I am tired of choosing what is easy, as I have been many times before, I can only hope that this time once I lose the weight I will catch myself before I relapse. Last time making healthy choices lasted three years and I lost fifty pounds. I felt strong and confident and full of energy. I look forward to feeling all of those things again. The basis of this type of eating is that every decision counts, even if just a little, and this is something of which I have to constantly remind myself. So I will. Here. Often. Until my old healthy habits are firmly established anew.

Lunch: homemade gluten free biscuit & bowl of left over homemade veggie soup of potatoes, carrots & bok choy.

Dinner: green salad, oil & vinegar dressing, bit of grated parm, sliced young peppers (red, yellow, orange), green onions, handful of sliced almonds and thinly sliced brussels sprouts.

And One two  three slices of pepperoni pizza.

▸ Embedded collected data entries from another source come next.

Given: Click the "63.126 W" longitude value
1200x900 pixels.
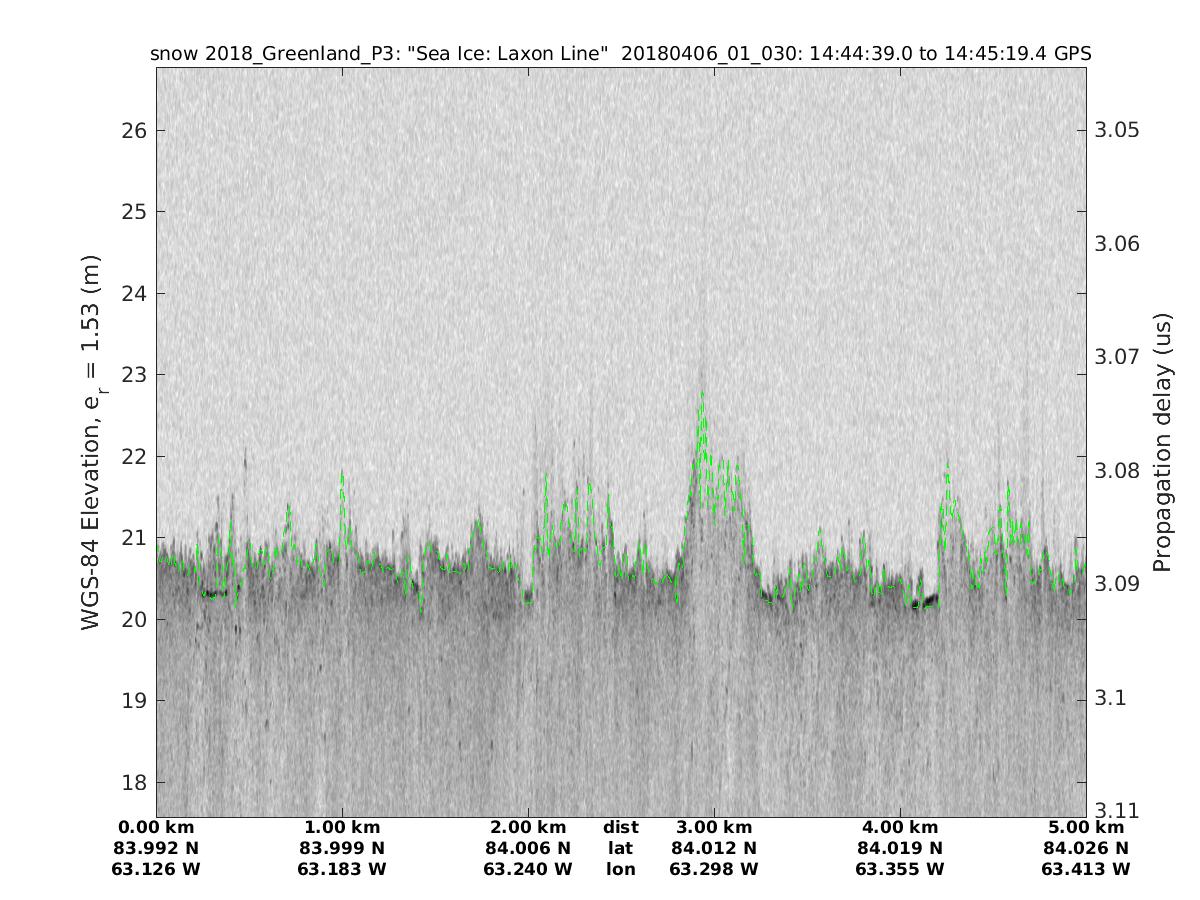Looking at the screenshot, I should 157,869.
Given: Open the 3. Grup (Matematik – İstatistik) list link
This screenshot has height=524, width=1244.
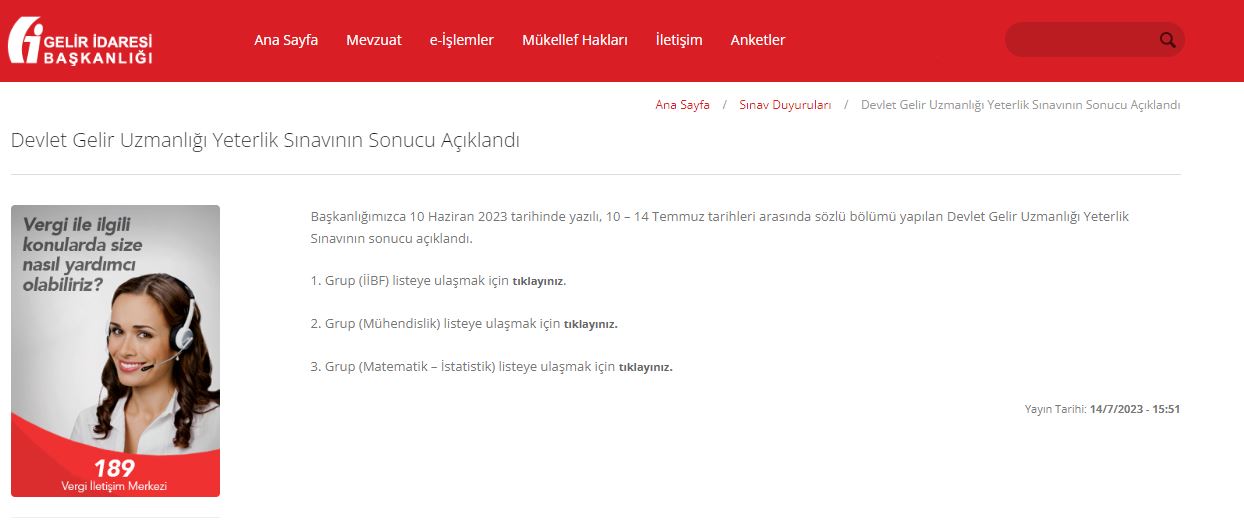Looking at the screenshot, I should coord(645,367).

Not on the agenda but A was an angel all day and wanted to use the ipad to order pizza. Not thinking ahead I said no, it's too expensive. Besides you need to clear that with your Mother. The next thing I know she is asking me how to spell 'could' and 'pizza' as she prepares a text to said Mother. At some level I must have wanted this to happen, and I am not upset about it. I have never been an all or nothing type of person. I'm a take it as it comes type of girl. Maybe this is a problem, and maybe not. As I have mentioned several times over the years since reading Eat Pray Love there is no control group for a human life. Except in movies. And my calorie count is comparatively low today. Wouldn't want to shock the system too much.

One of my guidelines is no eating after 7, and I am looking forward to feeling light when I go to bed knowing my immune system will be able to do a better job. And my lack of sugar today was stellar. Lots of improvements over yesterday, "and I'm feeling good".




Thursday, January 1, 2015

"worst day ever"

This has become a common refrain around our house, hand in hand with "best day ever" as proclaimed with sincerity from the wise lips of a six year old. The comments may stem from a lost game of Go Fish or snuggling in to watch a movie together. Dramatic, everything has become dramatic. But it's in small doses and we laugh. But truly, today ended up being a typical New Year's Day of eating up all the left over snacks in preparation of beginning a new healthier year and I am proclaiming it the 'worst eating day ever'. Chips and chocolate, baguette and spinach dip, tamales. There goes the vegetarian year I planned, and I didn't even want the meat, but the tamales were there and easy to reheat and I ate them. Mindless, without consideration given to either myself or to some poor beast. Pathetic. And I am paying the piper; swollen, irritable, tired, stiff, grumpy (a different shade of irritable) and basically disgusted. I would like to do over this day and start with juicing instead of...god I don't even know what I ate first today. Mindless indeed.

The good news is that I can make tomorrow in the 'best' category, and need to quit whining about today. Let the water flow and the stretching begin. I have three days off work to take the time to clean out the fridge, do some juicing, and catch up on some motivational you tube clips. Hopefully I will even get out on the bike tomorrow. Just a short intro ride down to the pond and back. A start, a statement of good faith.

In the meantime I am still in my PJ bottoms, having never finished getting dressed this morning. Ah, the art of being lazy is not for beginners, and I have much experience under my belt. Rolls of it. Literally. I know when stretchy pajama bottoms are in order.

Night sweet world. I look forward to impressing you with a much improved attitude tomorrow.